How to complete this task. Determine the number of lines in the listing that include the string "left"; the reply consists of that number only.

Records supplied.
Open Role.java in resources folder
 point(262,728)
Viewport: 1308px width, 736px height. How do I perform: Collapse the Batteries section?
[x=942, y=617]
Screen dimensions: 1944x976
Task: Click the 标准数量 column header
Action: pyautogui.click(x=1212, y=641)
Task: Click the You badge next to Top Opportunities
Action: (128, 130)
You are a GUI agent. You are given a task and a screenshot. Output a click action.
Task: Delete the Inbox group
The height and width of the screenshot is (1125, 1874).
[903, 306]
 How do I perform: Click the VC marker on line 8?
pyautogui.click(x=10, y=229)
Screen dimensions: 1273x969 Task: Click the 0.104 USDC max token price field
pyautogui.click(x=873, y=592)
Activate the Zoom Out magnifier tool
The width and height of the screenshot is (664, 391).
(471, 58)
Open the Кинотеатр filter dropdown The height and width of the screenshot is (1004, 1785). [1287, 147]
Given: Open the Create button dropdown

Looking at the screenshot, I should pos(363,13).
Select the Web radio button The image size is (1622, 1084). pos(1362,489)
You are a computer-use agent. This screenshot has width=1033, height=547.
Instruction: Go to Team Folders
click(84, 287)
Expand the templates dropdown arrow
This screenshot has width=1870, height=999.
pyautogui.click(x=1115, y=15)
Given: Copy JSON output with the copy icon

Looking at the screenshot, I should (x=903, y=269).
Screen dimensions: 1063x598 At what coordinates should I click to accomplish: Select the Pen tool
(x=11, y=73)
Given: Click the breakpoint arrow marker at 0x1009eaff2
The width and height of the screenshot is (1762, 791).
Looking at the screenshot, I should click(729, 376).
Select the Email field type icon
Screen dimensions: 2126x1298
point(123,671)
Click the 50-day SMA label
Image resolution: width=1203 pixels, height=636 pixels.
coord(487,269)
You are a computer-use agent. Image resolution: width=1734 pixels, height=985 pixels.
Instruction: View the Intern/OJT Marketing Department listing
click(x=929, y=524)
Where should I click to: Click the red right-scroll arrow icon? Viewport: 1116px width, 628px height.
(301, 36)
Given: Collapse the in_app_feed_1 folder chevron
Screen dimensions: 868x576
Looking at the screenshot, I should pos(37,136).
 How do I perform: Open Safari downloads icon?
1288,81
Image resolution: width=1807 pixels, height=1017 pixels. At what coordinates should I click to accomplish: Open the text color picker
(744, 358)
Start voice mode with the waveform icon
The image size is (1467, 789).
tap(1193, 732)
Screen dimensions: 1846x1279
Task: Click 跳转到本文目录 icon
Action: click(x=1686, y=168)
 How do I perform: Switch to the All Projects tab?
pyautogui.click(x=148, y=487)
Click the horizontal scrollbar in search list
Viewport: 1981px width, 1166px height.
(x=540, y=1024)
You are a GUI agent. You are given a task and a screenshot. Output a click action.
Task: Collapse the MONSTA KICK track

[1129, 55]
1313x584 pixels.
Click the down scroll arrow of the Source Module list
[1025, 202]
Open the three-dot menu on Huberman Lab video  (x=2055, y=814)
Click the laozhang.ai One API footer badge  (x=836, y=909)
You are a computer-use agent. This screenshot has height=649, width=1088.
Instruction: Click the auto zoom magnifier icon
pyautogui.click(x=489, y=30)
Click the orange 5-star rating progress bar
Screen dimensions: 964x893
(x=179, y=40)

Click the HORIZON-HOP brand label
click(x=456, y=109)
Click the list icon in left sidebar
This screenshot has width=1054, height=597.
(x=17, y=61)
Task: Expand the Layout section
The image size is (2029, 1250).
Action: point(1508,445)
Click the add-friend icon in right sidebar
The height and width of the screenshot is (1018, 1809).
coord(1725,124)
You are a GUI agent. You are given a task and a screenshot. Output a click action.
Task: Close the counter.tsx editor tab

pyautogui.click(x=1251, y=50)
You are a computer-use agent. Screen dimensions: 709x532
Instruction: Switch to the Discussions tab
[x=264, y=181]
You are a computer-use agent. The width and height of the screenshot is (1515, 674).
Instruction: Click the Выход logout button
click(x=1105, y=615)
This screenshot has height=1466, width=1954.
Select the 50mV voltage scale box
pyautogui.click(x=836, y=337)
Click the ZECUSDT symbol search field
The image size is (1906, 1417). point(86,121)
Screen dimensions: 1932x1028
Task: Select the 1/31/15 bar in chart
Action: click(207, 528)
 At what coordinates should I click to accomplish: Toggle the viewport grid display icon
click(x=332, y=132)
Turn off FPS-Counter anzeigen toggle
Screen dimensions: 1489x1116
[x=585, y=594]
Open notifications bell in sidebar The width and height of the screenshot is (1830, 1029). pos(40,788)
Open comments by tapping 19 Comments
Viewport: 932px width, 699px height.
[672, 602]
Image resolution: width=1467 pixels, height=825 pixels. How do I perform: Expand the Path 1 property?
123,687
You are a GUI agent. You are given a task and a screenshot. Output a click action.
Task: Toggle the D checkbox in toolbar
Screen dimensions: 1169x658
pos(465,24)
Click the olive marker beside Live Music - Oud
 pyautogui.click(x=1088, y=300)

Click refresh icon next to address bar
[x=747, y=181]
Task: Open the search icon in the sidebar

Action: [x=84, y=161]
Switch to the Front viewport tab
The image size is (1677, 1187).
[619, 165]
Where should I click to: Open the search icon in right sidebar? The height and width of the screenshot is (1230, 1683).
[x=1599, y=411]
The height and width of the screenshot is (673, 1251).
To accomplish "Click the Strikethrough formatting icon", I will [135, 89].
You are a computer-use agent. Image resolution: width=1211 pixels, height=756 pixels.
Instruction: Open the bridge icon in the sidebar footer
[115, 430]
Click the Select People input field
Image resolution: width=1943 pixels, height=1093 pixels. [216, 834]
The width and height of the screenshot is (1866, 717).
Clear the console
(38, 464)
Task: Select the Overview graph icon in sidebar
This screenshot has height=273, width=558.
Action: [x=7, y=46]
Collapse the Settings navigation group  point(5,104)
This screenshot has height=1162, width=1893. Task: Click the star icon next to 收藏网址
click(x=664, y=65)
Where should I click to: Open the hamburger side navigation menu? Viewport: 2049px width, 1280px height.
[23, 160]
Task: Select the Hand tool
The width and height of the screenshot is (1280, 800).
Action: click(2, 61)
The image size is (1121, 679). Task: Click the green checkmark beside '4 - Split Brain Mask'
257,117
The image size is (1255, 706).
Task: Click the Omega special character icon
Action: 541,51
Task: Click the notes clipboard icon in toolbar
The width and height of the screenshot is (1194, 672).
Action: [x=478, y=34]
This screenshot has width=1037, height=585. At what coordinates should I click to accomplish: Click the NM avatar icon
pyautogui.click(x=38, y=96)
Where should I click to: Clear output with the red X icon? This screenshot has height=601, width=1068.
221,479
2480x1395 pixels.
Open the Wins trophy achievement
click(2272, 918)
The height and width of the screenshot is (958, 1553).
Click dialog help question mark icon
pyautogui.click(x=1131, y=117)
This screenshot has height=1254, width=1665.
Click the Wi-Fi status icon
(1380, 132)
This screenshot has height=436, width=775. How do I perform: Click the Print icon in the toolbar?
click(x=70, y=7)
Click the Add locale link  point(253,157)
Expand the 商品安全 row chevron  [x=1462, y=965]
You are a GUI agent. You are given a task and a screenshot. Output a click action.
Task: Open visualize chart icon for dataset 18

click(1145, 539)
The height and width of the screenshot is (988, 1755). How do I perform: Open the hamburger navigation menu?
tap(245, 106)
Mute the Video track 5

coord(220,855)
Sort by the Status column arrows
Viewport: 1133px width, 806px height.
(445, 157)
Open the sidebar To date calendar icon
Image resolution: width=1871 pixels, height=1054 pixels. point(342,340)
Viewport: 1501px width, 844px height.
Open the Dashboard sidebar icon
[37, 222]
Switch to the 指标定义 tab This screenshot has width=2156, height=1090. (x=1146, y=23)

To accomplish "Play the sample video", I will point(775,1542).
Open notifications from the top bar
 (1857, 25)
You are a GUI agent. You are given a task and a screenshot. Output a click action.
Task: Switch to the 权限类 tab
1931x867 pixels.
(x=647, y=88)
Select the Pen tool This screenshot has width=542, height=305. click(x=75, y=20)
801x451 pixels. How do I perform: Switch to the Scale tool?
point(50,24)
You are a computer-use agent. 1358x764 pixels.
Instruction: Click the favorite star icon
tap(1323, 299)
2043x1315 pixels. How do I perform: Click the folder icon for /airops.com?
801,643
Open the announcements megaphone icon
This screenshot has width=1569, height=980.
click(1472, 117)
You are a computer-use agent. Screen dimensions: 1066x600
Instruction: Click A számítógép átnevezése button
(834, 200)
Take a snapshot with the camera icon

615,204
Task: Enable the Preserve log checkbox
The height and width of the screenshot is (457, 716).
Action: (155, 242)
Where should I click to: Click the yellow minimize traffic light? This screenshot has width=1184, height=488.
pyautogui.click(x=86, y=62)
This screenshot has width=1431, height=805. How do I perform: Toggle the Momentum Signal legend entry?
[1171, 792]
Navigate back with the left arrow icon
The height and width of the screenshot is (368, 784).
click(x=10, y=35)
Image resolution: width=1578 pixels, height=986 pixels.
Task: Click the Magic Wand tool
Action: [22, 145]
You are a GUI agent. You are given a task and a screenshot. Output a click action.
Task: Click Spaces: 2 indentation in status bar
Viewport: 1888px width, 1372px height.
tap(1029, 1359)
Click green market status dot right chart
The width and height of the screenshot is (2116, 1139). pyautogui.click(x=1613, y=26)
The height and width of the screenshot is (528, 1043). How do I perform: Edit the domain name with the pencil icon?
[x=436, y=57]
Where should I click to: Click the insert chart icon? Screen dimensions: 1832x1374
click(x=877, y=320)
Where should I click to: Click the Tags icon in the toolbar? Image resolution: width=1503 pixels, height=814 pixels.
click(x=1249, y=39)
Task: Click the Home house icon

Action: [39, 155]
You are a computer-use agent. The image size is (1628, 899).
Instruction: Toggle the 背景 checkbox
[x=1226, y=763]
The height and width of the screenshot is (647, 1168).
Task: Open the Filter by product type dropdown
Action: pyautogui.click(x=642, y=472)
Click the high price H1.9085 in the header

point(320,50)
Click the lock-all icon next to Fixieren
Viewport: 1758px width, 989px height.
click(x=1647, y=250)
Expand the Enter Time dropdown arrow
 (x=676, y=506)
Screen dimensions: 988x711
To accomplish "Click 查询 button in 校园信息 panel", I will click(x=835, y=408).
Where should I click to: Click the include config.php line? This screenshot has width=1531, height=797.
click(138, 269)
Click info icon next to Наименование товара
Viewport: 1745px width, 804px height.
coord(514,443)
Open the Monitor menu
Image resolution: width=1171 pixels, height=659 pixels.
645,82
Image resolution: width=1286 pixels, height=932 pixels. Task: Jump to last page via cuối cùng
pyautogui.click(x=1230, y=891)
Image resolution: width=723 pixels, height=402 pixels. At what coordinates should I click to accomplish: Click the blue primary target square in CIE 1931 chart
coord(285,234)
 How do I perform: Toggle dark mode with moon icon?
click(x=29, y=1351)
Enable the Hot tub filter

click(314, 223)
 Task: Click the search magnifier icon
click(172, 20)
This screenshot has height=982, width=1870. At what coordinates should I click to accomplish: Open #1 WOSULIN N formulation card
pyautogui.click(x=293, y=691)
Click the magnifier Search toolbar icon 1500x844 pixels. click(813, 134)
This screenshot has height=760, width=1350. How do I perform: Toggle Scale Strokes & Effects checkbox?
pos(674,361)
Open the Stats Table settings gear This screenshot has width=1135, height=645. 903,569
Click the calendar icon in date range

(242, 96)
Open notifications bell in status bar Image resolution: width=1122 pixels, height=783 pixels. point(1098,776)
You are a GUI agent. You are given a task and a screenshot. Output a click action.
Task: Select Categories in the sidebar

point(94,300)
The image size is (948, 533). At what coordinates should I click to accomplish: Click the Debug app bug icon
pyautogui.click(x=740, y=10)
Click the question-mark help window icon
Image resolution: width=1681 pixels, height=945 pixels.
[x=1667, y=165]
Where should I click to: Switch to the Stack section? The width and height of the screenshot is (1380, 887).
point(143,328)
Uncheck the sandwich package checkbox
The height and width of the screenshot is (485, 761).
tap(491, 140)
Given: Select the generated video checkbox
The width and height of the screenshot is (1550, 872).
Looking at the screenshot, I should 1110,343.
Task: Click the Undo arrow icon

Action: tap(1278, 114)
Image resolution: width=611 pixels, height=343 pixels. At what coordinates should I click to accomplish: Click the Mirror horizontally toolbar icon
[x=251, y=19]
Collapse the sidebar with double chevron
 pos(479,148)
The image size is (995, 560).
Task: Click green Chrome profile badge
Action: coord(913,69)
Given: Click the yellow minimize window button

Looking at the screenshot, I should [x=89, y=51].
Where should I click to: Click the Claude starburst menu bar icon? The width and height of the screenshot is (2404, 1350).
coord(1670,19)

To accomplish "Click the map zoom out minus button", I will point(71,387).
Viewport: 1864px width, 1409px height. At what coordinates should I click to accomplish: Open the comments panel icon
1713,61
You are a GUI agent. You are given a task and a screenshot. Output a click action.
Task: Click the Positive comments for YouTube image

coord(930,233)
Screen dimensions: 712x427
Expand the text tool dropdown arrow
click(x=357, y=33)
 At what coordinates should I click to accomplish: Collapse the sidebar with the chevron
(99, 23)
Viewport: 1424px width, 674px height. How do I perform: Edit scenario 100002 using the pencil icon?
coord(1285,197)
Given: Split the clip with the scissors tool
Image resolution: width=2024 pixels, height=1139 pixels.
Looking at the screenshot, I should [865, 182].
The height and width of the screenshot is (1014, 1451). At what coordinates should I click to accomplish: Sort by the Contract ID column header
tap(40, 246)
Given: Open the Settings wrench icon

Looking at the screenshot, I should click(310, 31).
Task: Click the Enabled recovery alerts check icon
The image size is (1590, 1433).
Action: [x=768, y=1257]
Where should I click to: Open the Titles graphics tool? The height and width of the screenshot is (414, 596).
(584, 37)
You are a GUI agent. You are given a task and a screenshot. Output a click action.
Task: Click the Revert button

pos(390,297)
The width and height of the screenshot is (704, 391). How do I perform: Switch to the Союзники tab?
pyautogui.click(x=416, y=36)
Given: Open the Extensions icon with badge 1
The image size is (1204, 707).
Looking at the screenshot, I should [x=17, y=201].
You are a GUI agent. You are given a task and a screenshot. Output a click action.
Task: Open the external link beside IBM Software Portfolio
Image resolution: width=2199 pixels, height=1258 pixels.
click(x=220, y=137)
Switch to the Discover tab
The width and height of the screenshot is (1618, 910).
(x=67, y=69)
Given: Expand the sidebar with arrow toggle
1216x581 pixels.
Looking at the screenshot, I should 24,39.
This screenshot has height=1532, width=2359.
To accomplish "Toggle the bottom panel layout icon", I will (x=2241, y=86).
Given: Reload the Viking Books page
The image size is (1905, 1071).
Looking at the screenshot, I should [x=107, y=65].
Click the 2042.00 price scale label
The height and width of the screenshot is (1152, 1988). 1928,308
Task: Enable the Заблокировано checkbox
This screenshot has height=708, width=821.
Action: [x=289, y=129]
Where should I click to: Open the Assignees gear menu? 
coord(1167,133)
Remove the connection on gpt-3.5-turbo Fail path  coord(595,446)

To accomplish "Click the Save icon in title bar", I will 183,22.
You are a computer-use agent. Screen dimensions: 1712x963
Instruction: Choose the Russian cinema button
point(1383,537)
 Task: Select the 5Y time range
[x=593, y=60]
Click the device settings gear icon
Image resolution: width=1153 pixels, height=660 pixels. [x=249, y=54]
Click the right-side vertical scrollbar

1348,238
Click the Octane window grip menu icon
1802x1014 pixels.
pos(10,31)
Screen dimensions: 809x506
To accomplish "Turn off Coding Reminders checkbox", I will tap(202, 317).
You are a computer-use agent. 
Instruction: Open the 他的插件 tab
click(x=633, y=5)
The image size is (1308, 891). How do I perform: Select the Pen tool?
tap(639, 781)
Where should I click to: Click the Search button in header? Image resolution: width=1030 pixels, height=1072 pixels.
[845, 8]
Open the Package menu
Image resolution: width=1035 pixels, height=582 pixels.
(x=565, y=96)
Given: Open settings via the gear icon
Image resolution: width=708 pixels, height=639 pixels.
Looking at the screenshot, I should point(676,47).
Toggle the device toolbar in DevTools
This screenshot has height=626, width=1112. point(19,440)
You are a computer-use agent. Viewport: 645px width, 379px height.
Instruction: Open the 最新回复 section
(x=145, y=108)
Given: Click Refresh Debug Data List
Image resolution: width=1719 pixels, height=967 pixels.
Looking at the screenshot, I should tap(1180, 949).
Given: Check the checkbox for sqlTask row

Finished task. 2